18-BTT: Induction of double haploids in wheat using CENH3 mutants and genome editing

Traditional wheat breeding requires six to seven generations of self-pollination to deliver highly homozygous and stable cultivars. An alternative approach is the production of doubled haploids (DH) which reduces the generation time to deliver true-breeding lines to a single generation. Current DH technologies in wheat (based on maize pollination) are laborious and require a high level of expertise and well-equipped laboratories. These are expensive resources and severely limit DH use even in developed countries. Amino acid changes in a gene called CENH3 result in haploid inducing (HI) lines in the model species Arabidopsis. We propose a strategy to combine mutants and gene-edited versions of this gene to alter CENH3 in wheat and develop haploid inducer lines. Our final goal is to accelerate wheat breeding by developing efficient haploid inducer lines that will produce doubled haploids (DH) as seeds

Our goal is to accelerate wheat breeding by developing efficient haploid inducer lines that will produce doubled haploids (DH) as seeds. Current DH technologies in wheat are laborious and expensive, limiting their use. Here, we propose to modify the centromere specific histone 3 (CENH3) to develop a simpler technology of haploid production in wheat. In Arabidopsis, single amino acid changes that result in high haploid inducing efficiency have been identified. However, the translation of these results to wheat has been complicated by the buffering effect of wheat polyploidy and the presence of tightly linked CENH3 paralogs. In this project we will combine mutations in CENH3 that will result in a haploid inducer line that is viable, fertile, and genetically stable on self-fertilization, but prone to loss of its own genome on outcrossing, producing paternally derived haploids. Once mutant haploid inducer lines are established, they will produce haploids as seeds without tissue culture. This will result in a low-tech, high throughput, and inexpensive approach. The generation of DH from seeds will democratize the use of DH technology and accelerate wheat breeding cycles in both developed and developing countries.

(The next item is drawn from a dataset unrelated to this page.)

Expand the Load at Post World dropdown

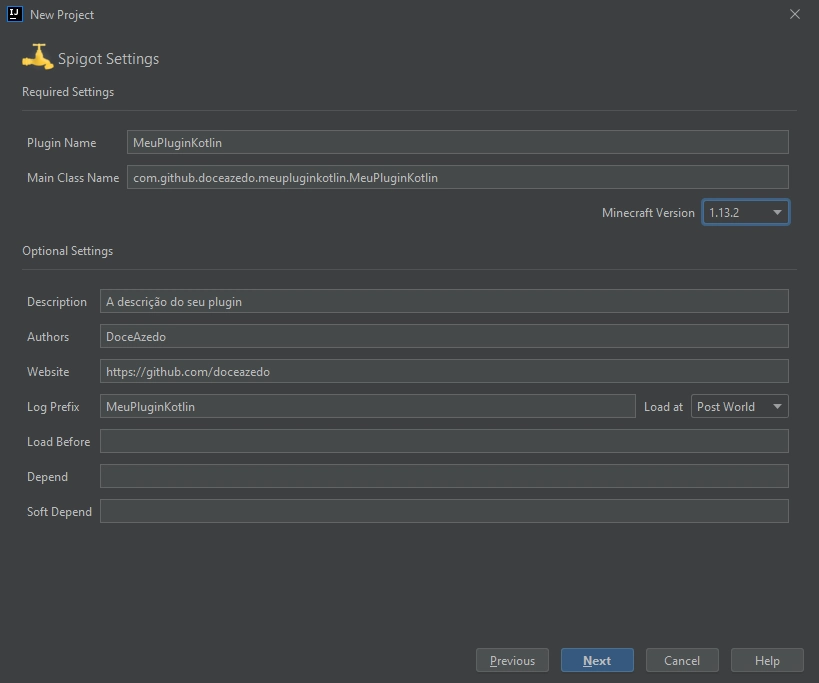(739, 406)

Beneficiaries of this work will be UK wheat breeding companies, which will be able to develop homozygous doubled haploid lines in a much more cost effective and timely manner than current practices. Roughly 30% of advanced lines within a UK breeding programme are derived from doubled haploid. This number is not larger due to the costs involved in their production. The technology developed within this project will allow a higher percentage of advanced lines to be derived from doubled haploids, accelerating the rate at which cultivars are tested in the field. This will help accelerate genetic gains in the UK and elsewhere as the multiple generations of selfing that are traditionally required for normal cultivar develop are circumvented with this technology. This means that BBSRC investment in wheat will reach the field more quickly than possible before.

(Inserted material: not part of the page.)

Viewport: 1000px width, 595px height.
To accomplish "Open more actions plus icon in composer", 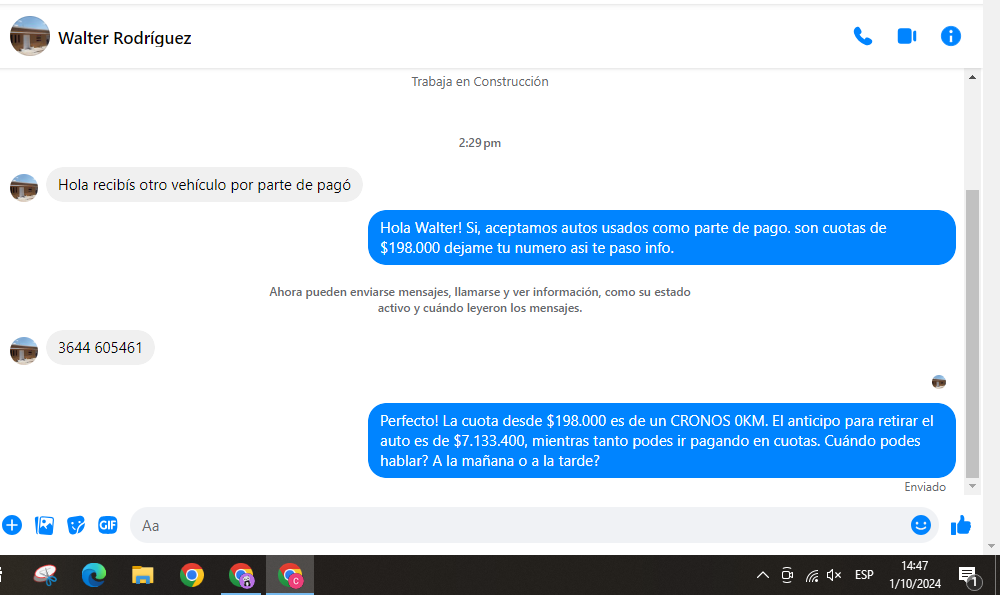I will (x=12, y=525).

Farmers will benefit from this impact as they will be able to grow wheat cultivars which are developed using the latest technology and that reach field more quickly compared to traditionally bred cultivars.

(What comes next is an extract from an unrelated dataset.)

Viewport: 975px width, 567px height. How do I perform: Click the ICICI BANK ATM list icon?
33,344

UK consumers will benefit from this impact as wheat constitutes a main staple in British diets. On average, each person consumes roughly 60 kg of wheat flour per year and 99.8% of UK households purchase bread at least once yearly. This is equivalent to nearly 11 million loaves of bread consumed each day in the UK alone. Being able to breed and grow local varieties with improved characteristics will help keep food prices low and at a more stable price over the year. This is especially relevant for lower income households, which assign a larger percentage of their food budget to basic groceries (such as bread and milk) than higher income households.